▶ **Text block**

'''

Considerations when choosing a Mapping Editor for constructing a Knowledge Graph
Mapping editors are mission-critical for data integration and so is choosing the one that will let you focus on knowledge rather than be distracted by technicalities. Read about the main approaches of mapping editors and the things you need to consider when choosing one for your knowledge graph project
If you are wondering what mappings are, read our previous post.
Let me start with a personal story about how frustrating constructing a knowledge graph can be without a good mapping editor.
In 2014 I entered the world of knowledge graph when joining the Ontop team. A year later, I was invited to give a tutorial on mapping construction during a two-days academic workshop dedicated to knowledge graphs in Humanities. During the first day of the event, I was glad to see that this community had a very good understanding of how knowledge graphs can support and enhance their work. And then came the second day of the workshop, the day when we had to put ideas into practice. During my tutorial, I observed that while perfectly understanding and having the best intent to use knowledge graphs, most of the audience struggled with the technicalities knowledge graph construction exposed them to. My audience had to deal with SQL queries, the mapping syntax and URLs to name a few. Many typos were made, some of which were hard to spot by the untrained eye. Most of our time had been spent on these technical details and little energy remained to discuss the design choices beyond the proposed modeling, which are far more interesting and valuable aspects of the knowledge graph design. It was on that second day when I realized that there was a huge lack of tooling that would hide most of these technicalities and let instead people focus on what matters the most.
Since then, me and colleagues in the Ontop team and later on at Ontopic, began searching for tooling and thinking about how we can make constructing knowledge graphs a better experience for people who don’t want to deal with technicalities and aim to focus on bringing in their knowledge about the domain and the data sources. Over the years, we got a more and more precise idea of the support a great mapping editor should provide. We observed that our criteria were not fully addressed by existing tools. Many tools were good at some of the criteria, but none combined all of them. For instance, while some editors would let you write complex mappings, they didn’t visualize data or let you efficiently search. And this became a key motivation for us to create Ontopic Studio.
In this post, we will first give a brief overview of the main approaches adopted by mapping editors and then you will read about the main things we consider as essential when choosing a mapping editor.
Main approaches followed by mapping editors
Mapping editors can be grouped in the following categories: text editors, domain specific languages, visual editors and form-based editors.

'''

▶ **Your instructions**
How would you render this sentence from the post on mapping editors in Spanish: "Mapping editors can be grouped in the following categories: text editors, domain specific languages, visual editors and form-based editors." Nothing in the lines matters here.

▶ **Entries shown**
'''

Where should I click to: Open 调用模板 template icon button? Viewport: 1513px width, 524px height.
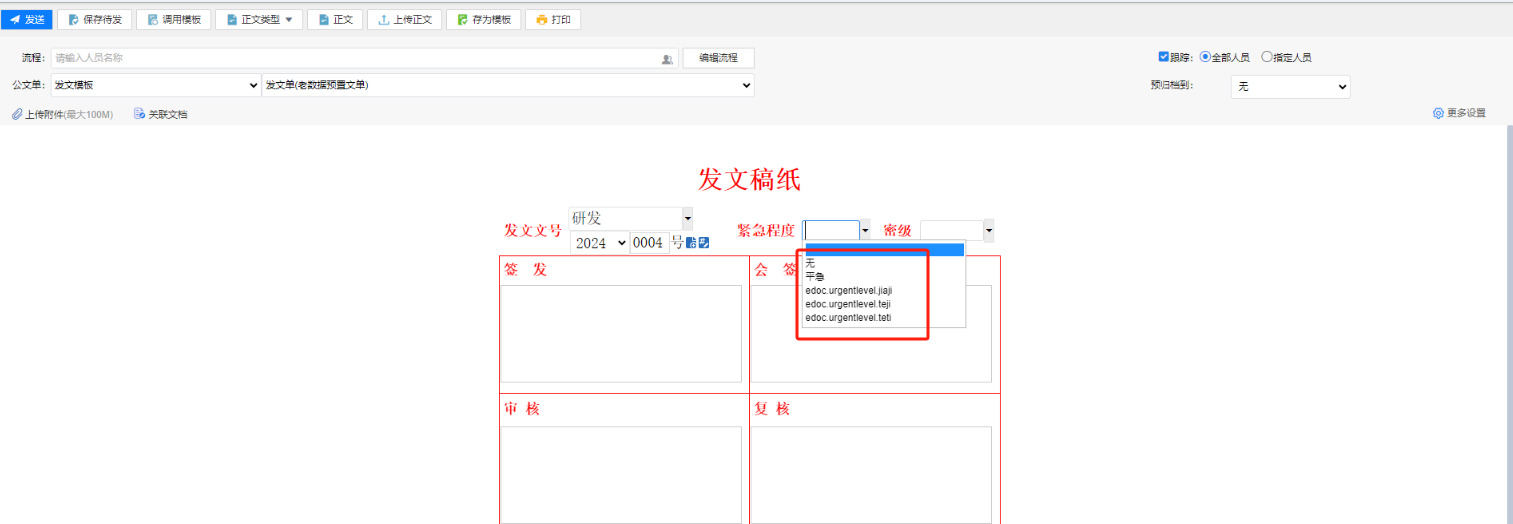153,20
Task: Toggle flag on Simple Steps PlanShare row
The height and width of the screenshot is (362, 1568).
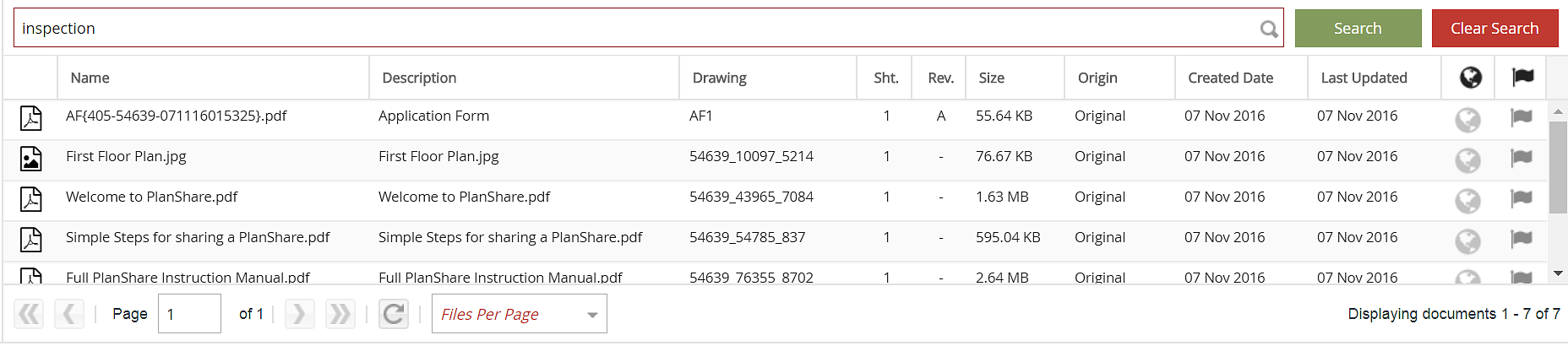Action: pos(1521,239)
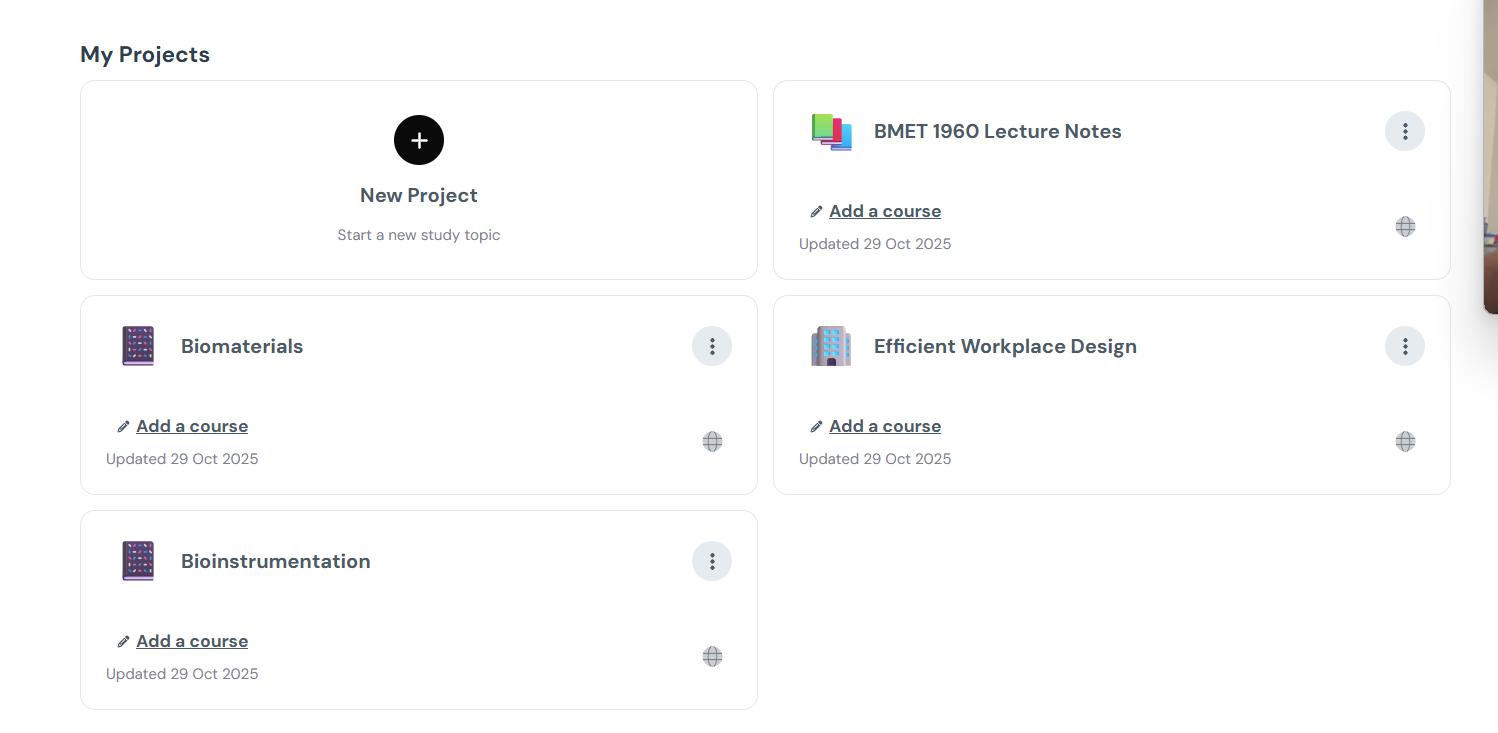Image resolution: width=1498 pixels, height=733 pixels.
Task: Click the globe icon on Efficient Workplace Design card
Action: (1405, 441)
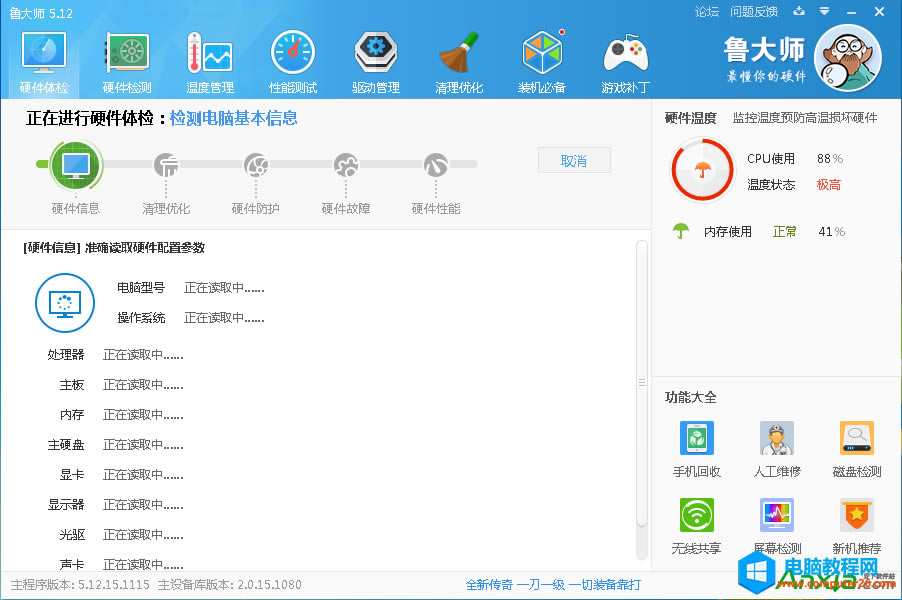Viewport: 902px width, 600px height.
Task: Click the update download icon in title bar
Action: point(798,12)
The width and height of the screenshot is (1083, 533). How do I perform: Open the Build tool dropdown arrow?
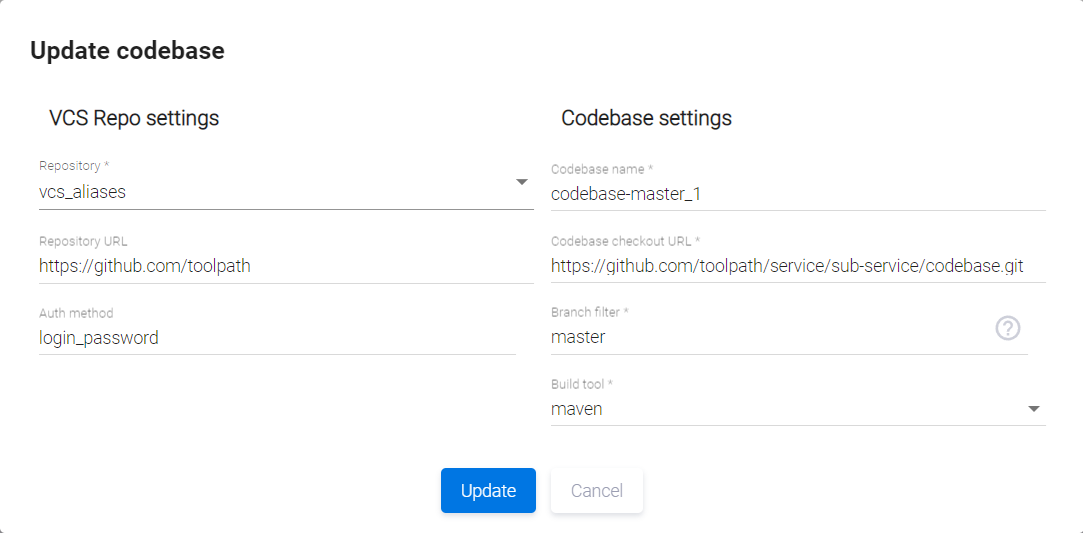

'''

▶ **Exercise output**
Los editores de mapeo pueden agruparse en las siguientes categorías: editores de texto, lenguajes específicos de dominio, editores visuales y editores basados en formularios.